• **DOCUMENT SECTION**
Maddy Joseph is a student at Harvard Law School.
“The day that organized labor has been dreading for several years is finally here,” Sarah Jaffe writes at the Times’ opinion page. Jaffe is one of many arguing that workers and their unions must get back to basics — to old fashioned organizing, to strikes modeled on the recent teacher actions — in order to maintain and build power in Janus’s wake. As one take in the socialist magazine Jacobin puts it, “Public-sector unions now have two choices: continued decline, or a reversion to the kind of militant collective action of the movement’s early years.” At the Atlantic, Alana Semuels gives hope that gains are possible, telling of the strengthening of the United Domestic Workers of America, which represents home care workers, in the wake of Harris.
The Times editorial board, cautioning that there are “no easy or quick responses” to the longstanding assault on unions, calls on states and localities to fight back. The editorial urges legislation allowing unions easy and early access to new public employees. And, citing Professor Sachs’s recent article on agency fees, the Times urges: “State and local governments could solve the problem created by the Supreme Court’s Janus decision by paying unions directly for their expenses and reducing worker pay by an equivalent amount.” At Vox, Professor Sachs and Sharon Block similarly call on states to make this change to how they account for agency fees. Aaron Tang presses the same solution at Take Care, highlighting how it could even have tax benefits for workers. Eugene Volokh also endorses this “workaround” at Reason.
Less optimistic is Mark Joseph Stern at Slate. He predicts, as he did before Janus (and Professor Sachs questioned here), that the legal fight will now move to unconstitutionalizing agency fees in the private sector — and that anti-labor forces will succeed there as well. “Given the ruling in Janus, if these dues force anti-union workers to subsidize union activity, how can [a private-sector bargaining] contract be constitutionally enforced in court?,” he asks.

• **EXTRACTED MATERIAL**
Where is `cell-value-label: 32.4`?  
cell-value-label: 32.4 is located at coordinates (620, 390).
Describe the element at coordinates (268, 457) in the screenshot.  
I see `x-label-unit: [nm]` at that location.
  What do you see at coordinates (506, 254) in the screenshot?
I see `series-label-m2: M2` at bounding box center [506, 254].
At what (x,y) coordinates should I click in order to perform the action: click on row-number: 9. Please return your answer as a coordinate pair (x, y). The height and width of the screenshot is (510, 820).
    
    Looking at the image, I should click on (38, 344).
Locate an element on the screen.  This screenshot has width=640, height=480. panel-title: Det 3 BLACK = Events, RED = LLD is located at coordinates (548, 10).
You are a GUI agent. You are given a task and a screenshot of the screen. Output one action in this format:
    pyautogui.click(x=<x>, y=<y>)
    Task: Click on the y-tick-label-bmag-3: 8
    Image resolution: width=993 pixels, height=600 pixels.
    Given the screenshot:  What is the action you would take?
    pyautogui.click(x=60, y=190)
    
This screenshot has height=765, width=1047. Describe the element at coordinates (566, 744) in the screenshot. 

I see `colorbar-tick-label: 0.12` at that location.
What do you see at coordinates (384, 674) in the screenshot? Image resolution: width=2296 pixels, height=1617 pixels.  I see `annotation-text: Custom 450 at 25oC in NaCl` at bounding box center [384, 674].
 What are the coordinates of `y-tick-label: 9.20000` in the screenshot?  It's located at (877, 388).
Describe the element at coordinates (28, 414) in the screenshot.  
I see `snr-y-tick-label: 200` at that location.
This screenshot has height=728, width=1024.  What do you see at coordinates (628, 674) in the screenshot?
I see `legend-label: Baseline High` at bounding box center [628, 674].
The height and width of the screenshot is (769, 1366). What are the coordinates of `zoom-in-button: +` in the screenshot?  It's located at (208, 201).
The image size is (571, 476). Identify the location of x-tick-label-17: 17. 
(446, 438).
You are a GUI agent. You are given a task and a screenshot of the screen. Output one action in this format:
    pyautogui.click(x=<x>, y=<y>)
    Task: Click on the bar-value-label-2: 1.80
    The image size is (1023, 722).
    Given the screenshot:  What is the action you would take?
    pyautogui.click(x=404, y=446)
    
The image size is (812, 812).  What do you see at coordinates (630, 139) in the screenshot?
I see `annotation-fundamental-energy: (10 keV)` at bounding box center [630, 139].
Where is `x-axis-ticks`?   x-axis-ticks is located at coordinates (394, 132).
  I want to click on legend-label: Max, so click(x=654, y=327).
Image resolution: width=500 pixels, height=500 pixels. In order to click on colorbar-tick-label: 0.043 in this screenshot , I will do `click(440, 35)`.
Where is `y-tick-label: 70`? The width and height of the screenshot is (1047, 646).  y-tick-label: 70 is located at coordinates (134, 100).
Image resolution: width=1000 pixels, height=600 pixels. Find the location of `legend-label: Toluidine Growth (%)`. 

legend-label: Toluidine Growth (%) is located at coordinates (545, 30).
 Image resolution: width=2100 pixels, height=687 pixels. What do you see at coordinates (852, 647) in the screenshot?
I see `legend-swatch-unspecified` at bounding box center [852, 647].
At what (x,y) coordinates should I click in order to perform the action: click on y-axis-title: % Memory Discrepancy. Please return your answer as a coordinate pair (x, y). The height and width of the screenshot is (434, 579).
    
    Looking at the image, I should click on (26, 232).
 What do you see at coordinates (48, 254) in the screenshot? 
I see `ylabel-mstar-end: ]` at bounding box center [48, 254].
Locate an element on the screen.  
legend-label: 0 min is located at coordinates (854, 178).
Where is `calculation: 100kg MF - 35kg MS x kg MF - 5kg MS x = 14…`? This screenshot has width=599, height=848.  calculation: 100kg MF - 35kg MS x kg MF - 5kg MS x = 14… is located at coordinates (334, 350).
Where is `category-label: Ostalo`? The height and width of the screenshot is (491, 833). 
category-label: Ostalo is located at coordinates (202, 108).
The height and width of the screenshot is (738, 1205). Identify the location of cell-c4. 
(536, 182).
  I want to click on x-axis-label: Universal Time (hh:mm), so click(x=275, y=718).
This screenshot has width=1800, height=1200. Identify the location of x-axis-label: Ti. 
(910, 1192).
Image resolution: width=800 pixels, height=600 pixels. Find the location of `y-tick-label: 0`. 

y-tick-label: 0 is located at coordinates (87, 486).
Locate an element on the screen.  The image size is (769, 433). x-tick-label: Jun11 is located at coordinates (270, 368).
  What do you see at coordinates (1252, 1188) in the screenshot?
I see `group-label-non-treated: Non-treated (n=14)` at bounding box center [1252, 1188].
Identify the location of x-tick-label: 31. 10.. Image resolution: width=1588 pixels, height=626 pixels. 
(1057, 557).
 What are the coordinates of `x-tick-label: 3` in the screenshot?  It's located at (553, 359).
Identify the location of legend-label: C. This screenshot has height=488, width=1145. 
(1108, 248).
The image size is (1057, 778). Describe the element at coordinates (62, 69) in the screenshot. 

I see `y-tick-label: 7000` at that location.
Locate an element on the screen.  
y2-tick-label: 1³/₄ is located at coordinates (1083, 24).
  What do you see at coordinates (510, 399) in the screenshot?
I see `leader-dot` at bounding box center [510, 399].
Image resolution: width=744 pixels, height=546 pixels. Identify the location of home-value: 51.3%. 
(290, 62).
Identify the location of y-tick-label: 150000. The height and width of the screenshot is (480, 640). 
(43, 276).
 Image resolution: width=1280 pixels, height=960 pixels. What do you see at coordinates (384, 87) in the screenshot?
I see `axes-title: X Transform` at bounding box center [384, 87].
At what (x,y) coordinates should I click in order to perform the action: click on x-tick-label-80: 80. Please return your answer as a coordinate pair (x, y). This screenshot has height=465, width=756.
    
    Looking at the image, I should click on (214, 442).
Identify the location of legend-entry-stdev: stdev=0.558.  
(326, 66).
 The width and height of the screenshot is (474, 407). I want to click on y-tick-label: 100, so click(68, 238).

• **ABOUT THIS TASK**
In the roundup of reactions to the Janus decision, what kind of legislation does the Times editorial board urge? The records can be left aside.

• **OUTPUT FOR THIS TASK**
It urges legislation allowing unions easy and early access to new public employees.